For the, fruit grower it is essential that the fruit for export should be handled as little as possible when being conveyed to the wharf, and, therefore, it is proposed in Northern Tasmania to form a syndicate to place a number of 5-ton motor lorries on the road for next season's fruit trade. It is considered that a great saving will be effected in transport, as the fruit can be placed in one handling on the railway, on an overseas boat at Launceston or the nearby wharfs at Beauty Point.

The operation of a fast electric train service from Melbourne to the outer suburbs is inducing syndicates to establish motor services between the nearest station and the more remote settlements which are not served by a railway. With this object in view, a motor trust is being formed in Melbourne to operate a fast service to the south-east of the city.

A peculiarity in Sydney is that taxicabs are the only form of petrol traction which has not been able to hold its own against the horse. On December 31st there were only 409 taxis plying for hire in the city, as against 415 at the end of the, preceding year.
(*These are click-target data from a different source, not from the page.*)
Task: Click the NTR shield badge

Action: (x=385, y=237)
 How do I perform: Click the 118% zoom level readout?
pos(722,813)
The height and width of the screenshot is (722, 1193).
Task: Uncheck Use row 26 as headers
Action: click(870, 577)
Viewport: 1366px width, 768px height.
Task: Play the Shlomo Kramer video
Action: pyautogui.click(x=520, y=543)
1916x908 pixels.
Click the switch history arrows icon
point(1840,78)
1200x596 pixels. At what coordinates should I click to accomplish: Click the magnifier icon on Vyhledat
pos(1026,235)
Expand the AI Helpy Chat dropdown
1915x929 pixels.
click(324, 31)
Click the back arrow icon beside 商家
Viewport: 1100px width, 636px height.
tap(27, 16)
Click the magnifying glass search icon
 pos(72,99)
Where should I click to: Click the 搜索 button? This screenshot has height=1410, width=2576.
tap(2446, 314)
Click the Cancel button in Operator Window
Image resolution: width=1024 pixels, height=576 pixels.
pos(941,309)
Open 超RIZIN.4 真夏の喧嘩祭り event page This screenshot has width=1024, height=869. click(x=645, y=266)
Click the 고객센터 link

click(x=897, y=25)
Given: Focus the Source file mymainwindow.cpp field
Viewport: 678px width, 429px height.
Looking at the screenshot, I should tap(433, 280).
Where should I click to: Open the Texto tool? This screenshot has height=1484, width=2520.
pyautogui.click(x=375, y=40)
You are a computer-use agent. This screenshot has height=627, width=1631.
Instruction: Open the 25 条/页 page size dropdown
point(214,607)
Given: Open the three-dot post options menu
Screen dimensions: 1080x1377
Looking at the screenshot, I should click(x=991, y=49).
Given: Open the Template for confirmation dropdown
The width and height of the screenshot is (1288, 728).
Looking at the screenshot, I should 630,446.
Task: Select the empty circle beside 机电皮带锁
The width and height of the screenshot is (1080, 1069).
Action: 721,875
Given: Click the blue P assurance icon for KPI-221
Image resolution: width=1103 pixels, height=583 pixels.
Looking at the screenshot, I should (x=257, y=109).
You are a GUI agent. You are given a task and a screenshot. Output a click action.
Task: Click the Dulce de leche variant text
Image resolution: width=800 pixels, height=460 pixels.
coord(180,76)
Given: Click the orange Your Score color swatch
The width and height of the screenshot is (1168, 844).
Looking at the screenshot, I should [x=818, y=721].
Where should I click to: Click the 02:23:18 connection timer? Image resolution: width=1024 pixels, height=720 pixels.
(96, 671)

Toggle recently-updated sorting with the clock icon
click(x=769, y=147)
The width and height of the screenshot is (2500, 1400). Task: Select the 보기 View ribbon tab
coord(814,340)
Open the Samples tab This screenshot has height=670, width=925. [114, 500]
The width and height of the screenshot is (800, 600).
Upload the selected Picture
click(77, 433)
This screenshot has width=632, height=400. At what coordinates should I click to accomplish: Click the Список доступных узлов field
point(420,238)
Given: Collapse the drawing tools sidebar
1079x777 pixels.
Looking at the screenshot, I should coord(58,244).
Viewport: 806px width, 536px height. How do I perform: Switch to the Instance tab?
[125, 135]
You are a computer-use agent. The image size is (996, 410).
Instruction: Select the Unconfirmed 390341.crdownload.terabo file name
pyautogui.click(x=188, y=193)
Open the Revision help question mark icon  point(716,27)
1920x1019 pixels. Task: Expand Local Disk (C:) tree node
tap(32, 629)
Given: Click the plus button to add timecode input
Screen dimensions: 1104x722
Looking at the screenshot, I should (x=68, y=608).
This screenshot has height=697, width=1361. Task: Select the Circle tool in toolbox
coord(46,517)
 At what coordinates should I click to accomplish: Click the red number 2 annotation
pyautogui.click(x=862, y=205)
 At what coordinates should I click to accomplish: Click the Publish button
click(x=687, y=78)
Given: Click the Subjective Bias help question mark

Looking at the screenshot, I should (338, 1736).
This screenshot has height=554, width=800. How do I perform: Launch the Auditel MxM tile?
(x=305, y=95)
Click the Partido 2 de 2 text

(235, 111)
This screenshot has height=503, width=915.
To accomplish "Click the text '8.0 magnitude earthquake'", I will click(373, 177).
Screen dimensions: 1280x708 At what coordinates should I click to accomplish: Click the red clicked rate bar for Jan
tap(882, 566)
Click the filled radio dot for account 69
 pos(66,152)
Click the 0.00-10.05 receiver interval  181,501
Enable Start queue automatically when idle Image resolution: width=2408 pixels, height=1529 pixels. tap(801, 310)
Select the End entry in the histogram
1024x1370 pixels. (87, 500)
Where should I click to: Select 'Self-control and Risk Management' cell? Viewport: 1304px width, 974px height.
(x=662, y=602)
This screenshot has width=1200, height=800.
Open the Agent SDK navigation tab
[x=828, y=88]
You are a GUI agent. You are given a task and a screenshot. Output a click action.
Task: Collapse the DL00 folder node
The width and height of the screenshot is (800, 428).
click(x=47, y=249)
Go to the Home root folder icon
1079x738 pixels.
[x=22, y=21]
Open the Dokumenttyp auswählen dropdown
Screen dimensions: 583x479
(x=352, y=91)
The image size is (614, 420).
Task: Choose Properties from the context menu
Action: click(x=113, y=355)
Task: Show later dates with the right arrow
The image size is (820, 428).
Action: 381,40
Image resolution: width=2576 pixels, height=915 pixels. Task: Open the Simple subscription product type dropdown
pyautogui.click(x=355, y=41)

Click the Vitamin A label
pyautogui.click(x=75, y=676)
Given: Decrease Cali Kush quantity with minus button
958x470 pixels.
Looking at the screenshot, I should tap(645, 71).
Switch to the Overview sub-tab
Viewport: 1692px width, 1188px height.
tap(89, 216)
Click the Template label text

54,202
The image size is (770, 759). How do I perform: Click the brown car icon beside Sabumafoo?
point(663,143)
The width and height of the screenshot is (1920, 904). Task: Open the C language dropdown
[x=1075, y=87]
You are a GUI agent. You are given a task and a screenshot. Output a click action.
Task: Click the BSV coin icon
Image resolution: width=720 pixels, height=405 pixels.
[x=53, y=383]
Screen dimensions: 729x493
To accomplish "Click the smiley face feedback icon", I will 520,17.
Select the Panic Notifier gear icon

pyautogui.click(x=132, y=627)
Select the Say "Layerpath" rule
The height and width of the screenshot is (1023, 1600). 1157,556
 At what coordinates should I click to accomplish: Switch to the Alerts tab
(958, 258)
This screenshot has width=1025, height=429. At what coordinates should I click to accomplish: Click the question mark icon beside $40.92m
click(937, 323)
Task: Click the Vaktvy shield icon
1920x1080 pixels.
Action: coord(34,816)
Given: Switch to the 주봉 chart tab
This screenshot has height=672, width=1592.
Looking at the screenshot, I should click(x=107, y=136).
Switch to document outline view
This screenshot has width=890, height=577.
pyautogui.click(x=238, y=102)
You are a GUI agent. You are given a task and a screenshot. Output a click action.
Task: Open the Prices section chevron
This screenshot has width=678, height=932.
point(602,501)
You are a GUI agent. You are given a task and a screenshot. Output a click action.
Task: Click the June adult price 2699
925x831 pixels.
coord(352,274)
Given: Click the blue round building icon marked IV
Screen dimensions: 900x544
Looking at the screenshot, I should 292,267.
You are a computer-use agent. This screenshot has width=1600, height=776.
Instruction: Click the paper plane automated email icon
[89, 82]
On the other hand, the motorbus has almost entirely supplanted the cumbrous horse vehicle. There are 180 motorbuses plying in Sydney.

A new vehicle for hire, which has made its appearance in Dunedin,. New Zealand, takes the form of a motorcycle with a high, square saloon body in place of the usual sidecar. The body seats two, and is equipped with luggage grid on the roof and box carrier at the rear.